“All Quasimodo knew was that this girl had once been kind to him.”
A deformed bell-ringer (Lon Chaney, Sr.) in Notre Dame Cathedral provides sanctuary to a young gypsy woman (Patsy Ruth Miller) falsely accused of killing a nobleman (Norman Kerry) who was actually stabbed by the jealous and unscrupulous brother (Brandon Hurst) of an archdeacon.
Genres, Themes, Actors, and Directors:
- Falsely Accused
- Historical Drama
- Lon Chaney, Sr. Films
- Silent Films
Response to Peary’s Review:
Peary recommends that film fanatics see this “first of many screen adaptations of Victor Hugo’s classic” before any others. He notes that it’s an “impressive production with large sets and hundreds of extras”, “beautifully photographed, ambitiously staged by director Wallace Worsley, and marvelously acted” by Chaney and Miller. He points out that the “key to Chaney’s definitive performance as Quasimodo is that his expressions and gestures are subtle, not demonstrative as one would expect in a silent picture”; he argues that while “later actors who played the hunchback hammed it up and worked too hard to get our pity”, “Chaney realized that the make-up alone was strong enough to make viewers feel sympathy for the hunchback — he wanted to show that Quasimodo’s personality was opposite of his monstrous exterior”. Peary concludes his review by noting that “the finale is extravagant and exciting, then poignant.” While I’m suitably impressed with how lavishly well-mounted this early silent flick is, I share less of Peary’s overall enthusiasm. It’s certainly worth a look for Chaney’s memorable performances, but the storyline creaks.
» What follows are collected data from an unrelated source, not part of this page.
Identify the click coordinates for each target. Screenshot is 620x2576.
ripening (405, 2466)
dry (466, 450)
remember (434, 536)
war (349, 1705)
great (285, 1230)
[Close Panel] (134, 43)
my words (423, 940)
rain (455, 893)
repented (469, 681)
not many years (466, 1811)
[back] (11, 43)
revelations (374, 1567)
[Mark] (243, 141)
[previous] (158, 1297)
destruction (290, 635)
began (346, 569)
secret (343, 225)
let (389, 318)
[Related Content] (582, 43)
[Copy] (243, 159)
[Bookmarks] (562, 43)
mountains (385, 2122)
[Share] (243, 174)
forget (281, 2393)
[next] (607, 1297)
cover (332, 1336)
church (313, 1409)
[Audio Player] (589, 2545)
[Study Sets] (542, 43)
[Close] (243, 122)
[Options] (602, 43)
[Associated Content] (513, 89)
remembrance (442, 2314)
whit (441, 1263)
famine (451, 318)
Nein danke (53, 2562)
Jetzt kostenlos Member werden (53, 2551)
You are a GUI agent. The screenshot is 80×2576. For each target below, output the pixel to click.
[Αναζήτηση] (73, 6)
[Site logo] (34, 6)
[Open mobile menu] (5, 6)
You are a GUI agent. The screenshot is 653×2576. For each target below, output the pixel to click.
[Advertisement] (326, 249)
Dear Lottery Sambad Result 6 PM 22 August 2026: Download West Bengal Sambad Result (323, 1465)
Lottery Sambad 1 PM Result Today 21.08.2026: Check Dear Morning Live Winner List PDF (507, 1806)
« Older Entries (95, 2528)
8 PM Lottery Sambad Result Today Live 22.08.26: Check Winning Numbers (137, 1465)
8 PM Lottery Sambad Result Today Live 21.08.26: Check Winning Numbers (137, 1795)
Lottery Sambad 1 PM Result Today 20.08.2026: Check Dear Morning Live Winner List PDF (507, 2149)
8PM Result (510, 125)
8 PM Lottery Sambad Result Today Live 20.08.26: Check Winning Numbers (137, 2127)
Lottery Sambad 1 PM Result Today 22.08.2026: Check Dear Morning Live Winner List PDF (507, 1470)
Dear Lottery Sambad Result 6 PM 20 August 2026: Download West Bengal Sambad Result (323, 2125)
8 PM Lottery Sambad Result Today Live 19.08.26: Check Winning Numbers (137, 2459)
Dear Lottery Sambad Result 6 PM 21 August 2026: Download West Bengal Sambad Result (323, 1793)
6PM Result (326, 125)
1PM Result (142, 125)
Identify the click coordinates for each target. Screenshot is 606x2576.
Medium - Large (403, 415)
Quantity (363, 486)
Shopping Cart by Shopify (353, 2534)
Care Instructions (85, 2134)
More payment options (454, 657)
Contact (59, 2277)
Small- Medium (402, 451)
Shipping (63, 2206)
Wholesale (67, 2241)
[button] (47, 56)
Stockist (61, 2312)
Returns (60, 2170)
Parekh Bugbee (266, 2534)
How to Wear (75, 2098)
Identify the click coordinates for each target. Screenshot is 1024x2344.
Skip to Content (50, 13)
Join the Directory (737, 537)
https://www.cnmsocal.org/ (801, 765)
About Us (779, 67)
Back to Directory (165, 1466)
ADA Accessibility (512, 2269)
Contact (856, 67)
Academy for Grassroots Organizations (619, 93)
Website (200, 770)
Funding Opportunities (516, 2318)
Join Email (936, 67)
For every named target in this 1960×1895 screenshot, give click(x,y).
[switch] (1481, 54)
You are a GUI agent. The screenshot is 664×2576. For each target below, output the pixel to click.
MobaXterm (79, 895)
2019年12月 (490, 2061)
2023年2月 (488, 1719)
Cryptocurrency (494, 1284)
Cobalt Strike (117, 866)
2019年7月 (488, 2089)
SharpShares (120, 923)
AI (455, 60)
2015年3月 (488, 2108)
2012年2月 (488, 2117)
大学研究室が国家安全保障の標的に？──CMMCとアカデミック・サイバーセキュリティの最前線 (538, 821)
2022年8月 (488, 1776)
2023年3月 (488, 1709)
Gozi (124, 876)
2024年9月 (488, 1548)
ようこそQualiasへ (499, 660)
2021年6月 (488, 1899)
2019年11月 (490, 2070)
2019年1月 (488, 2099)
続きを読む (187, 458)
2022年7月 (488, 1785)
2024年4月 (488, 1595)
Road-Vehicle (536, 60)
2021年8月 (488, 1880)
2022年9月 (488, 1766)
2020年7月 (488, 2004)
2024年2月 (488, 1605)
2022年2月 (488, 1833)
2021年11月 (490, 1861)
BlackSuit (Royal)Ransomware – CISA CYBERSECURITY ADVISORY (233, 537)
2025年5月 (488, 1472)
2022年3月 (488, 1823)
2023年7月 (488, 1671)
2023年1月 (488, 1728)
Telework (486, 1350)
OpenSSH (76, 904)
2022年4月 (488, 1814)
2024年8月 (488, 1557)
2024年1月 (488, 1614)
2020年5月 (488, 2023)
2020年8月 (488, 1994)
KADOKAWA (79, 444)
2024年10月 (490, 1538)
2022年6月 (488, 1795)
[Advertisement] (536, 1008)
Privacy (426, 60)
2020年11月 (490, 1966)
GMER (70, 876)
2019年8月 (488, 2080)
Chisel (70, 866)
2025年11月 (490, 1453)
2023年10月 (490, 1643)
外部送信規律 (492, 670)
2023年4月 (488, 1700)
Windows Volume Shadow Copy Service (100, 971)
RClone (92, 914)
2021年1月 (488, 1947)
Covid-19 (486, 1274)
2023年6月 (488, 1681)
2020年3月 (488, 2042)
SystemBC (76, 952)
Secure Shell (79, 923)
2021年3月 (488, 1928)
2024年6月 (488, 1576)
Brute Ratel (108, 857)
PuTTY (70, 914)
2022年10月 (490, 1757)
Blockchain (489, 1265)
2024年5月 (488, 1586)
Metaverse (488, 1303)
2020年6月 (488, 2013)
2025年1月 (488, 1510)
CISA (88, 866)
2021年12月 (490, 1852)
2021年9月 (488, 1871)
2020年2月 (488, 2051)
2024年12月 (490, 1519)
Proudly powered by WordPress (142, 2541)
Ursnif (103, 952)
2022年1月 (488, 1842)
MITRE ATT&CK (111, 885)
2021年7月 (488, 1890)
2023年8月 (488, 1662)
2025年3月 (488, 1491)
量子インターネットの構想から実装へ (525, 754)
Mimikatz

Redeeming Qualities and Moments:
- Lon Chaney, Sr. as Quasimodo
- Impressive sets (spanning 19 acres) and handling of large crowds
No, though it’s worth a look as a lavish early silent adaptation, and to see Chaney, Sr. in one of his signature roles.
One thought on “Hunchback of Notre Dame, The (1923)”
First viewing. Only a must-see for Chaney, Sr. fans or those who have a strong interest in silent cinema. Otherwise…
I also don’t share Peary’s enthusiasm for this particular film – *as* a film. And though I do have a respect for Chaney, I probably prefer Laughton’s performance in the 1939 version.
I agree that this version creaks a bit. As I said in my response to the 1939 version, I haven’t read the novel – and this version and the 1939 film differ in some fundamental details involving characters and their relationships. But it’s never been a novel that seemed to hold much appeal for me.